The candy stalls are another temptation. But watch out for children who will not desist until they satisfy their sweet tooth!
Sweetened nougat tempts you to taste them all.
Breads, bagels and pretzels beckon with their fresh baked aroma.
You can buy kosher cheeses: from Camembert to blue cheese, to the white and smooth goat cheese.
A busy hummus restaurant.
I then found a restaurant that serves pita and hummus only, all day long. And the lines to get in were long. It’s a healthy snack when you’re on the go.

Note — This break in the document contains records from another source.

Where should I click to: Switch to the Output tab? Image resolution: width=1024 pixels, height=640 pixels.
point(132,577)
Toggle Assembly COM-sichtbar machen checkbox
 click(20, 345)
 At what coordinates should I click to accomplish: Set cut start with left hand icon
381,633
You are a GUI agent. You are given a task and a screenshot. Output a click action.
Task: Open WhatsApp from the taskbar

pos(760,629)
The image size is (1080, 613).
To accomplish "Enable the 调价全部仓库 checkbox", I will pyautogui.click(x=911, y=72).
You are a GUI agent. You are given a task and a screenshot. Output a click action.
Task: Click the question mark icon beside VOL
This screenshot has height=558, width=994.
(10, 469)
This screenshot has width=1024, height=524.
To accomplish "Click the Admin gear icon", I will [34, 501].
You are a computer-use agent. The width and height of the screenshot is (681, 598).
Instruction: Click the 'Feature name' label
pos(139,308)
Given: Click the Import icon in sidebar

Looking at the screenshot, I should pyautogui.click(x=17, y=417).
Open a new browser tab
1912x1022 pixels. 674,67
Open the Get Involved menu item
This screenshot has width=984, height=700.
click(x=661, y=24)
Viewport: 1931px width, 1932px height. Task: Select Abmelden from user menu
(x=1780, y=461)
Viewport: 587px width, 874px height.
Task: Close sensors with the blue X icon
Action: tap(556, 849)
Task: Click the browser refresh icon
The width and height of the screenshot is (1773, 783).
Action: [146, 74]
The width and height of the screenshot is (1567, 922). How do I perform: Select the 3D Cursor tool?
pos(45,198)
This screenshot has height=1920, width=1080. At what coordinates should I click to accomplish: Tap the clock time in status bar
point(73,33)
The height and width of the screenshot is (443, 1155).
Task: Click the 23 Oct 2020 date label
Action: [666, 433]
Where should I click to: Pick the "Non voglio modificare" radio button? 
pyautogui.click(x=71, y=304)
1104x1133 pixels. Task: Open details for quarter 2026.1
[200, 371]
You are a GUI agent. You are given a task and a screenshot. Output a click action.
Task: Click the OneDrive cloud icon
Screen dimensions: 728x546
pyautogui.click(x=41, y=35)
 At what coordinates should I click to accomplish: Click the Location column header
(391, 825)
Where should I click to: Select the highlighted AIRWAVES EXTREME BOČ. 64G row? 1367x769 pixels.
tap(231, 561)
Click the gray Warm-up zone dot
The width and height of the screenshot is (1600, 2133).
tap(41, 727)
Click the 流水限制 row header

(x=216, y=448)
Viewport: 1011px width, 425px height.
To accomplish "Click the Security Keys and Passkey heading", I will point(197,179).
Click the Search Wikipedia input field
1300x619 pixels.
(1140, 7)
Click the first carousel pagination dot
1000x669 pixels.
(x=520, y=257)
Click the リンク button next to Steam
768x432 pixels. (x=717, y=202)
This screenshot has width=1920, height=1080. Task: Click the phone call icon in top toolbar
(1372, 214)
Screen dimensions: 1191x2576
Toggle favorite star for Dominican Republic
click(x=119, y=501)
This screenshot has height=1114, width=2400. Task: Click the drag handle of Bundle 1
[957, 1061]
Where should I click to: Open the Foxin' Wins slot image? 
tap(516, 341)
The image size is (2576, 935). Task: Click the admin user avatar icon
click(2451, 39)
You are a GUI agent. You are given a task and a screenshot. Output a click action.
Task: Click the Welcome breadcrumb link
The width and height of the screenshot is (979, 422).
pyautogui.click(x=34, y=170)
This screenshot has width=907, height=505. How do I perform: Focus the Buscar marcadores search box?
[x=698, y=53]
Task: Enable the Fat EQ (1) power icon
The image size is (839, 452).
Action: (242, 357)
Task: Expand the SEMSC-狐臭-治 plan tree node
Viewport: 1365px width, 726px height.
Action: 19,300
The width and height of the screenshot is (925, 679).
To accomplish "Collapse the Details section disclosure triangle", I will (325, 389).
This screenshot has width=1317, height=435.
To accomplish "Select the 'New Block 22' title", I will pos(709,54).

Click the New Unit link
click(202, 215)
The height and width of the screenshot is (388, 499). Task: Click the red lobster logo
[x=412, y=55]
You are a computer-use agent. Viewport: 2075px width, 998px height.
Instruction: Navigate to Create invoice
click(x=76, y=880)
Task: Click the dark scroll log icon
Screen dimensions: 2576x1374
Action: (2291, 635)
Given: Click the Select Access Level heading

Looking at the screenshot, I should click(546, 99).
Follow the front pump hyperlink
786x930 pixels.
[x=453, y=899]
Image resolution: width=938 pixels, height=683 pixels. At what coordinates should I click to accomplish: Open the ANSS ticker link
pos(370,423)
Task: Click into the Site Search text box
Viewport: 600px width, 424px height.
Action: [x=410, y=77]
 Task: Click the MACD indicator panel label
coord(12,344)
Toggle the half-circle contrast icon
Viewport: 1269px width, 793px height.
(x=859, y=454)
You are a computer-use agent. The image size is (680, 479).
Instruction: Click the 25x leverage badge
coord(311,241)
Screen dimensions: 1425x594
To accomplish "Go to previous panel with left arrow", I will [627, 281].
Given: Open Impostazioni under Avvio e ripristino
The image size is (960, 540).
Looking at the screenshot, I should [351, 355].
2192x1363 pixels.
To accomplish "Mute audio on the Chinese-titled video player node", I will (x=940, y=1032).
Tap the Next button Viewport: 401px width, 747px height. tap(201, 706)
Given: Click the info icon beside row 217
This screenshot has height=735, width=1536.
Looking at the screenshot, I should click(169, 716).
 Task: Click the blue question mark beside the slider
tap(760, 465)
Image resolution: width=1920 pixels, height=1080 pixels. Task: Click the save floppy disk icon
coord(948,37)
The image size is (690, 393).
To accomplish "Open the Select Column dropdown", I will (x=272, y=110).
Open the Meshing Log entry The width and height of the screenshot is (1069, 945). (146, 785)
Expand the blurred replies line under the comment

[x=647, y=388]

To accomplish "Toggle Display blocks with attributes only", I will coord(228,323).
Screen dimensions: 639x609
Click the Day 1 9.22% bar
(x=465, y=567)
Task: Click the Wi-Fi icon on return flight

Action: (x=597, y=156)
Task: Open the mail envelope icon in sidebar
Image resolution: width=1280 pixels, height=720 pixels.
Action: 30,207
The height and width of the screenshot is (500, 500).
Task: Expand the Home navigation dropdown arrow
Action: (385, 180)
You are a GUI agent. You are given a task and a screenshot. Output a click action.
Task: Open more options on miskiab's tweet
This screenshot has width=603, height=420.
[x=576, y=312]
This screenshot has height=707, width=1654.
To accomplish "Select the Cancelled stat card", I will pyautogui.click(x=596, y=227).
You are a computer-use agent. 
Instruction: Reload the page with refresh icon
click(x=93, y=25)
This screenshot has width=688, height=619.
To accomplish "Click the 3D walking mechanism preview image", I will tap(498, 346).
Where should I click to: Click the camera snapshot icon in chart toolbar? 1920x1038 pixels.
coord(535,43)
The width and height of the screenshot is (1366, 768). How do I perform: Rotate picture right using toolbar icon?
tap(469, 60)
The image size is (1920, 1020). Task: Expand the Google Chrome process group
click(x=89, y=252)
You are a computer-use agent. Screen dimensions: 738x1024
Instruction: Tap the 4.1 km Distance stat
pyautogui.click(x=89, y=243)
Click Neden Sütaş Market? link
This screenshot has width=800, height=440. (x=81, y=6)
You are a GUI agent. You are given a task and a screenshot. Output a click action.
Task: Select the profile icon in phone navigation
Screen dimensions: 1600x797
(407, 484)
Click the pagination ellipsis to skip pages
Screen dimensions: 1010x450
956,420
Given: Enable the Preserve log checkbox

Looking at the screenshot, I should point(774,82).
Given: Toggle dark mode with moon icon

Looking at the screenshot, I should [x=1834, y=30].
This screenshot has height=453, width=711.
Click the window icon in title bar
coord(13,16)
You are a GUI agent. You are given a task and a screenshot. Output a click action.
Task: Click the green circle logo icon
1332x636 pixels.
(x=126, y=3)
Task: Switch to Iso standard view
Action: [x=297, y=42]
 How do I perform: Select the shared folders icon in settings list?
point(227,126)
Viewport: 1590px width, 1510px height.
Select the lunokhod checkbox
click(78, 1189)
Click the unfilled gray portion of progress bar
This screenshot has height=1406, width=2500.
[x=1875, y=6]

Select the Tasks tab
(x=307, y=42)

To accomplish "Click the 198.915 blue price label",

Fresh dolma are prepared by hand.
Next I came upon a stall where Druze women were preparing stuffed grape leaves (dolmathakia in Greek) with rice, fresh herbs, lemon, and pine nuts for a delightful appetizer dish.
“Pita and falafel, seven shekels only! Pita and falafel, seven shekels only!” The pita vendor repeated in a droning tone. How could I resist this falafel of ground chickpeas fried in oil, stuffed into a pita, and covered with tahini (a ground sesame paste) and Israeli salad. Oh my, finger-lickin’ good! That’s because the tahini leaks out of the pita. So take lots of napkins. Once satiated, I looked for the dessert stalls and found a sweet paradise.
How did this picture get in here!
Tempting trays of baklava, konafa and basbousa.
One of the most delicious desserts from the region is baklava, sold throughout the world. A soft crust of layered phyllo surrounding ground pistachios and dipped in honey can make you forget your diet and tight-fitting jeans. I’ll be damned if I’ll pass up such mouth-watering sweetness! The next dessert is the konafa, which is the same as baklava but the crust is thin and and noodle-like and also dipped in honey. They’re shaped like short cigars. My all-time favorite is basbousa, made of semolina, cut in diamond shapes, and topped with an almond (See below for basbousa recipe).
What impressed me most at the market were the loyal customers who come back day after day to shop for fresh fish, outstanding produce, and handy household items. The most amazing sight was Arabs and Jews working side-by-side in the shuk.
All in all, it was an interesting foray into foreign and exotic foods.
8 tablespoons (1 stick) margarine or butter
3/4 cup sugar
3 large eggs
1 and 1/2 cup coarse semolina
1 cup all-purpose flour
4 teaspoons baking powder
1/2 cup milk
blanched almonds (you can substitute pistachios)
1 teaspoon vanilla
1 grated orange peel
1 teaspoon rosewater (optional)
3 cups water
2 and 1/2 cups sugar
3 tablespoons lemon juice
Preheat oven to 350 degrees and use the middle rack. Grease a 9 by 13 inches baking dish.
Mix margarine or butter, sugar and lemon with an electric mixer until fluffy. Add eggs one at a time while still mixing. Mix semolina, flour and baking powder in another bowl and Pour into the mixture. Next stir in the milk. Pour the batter into the baking dish. Decorate with rows of almonds.
Bake for 45 minutes until a toothpick inserted in the middle comes out clean. The basbousa should look golden. Put aside to cool.
Heat the water and sugar until dissolved. Add lemon juice and boil then reduce to medium and cook for twenty minutes. Afterwards, let it cool.
Use a toothpick to prick surface of the basbousa and pour over it 1 cup of syrup. Leave the in pan to cool then cut in diamonds or squares. The rest of syrup can be stored in refrigerator if needed. Serves 10 – 12 pieces.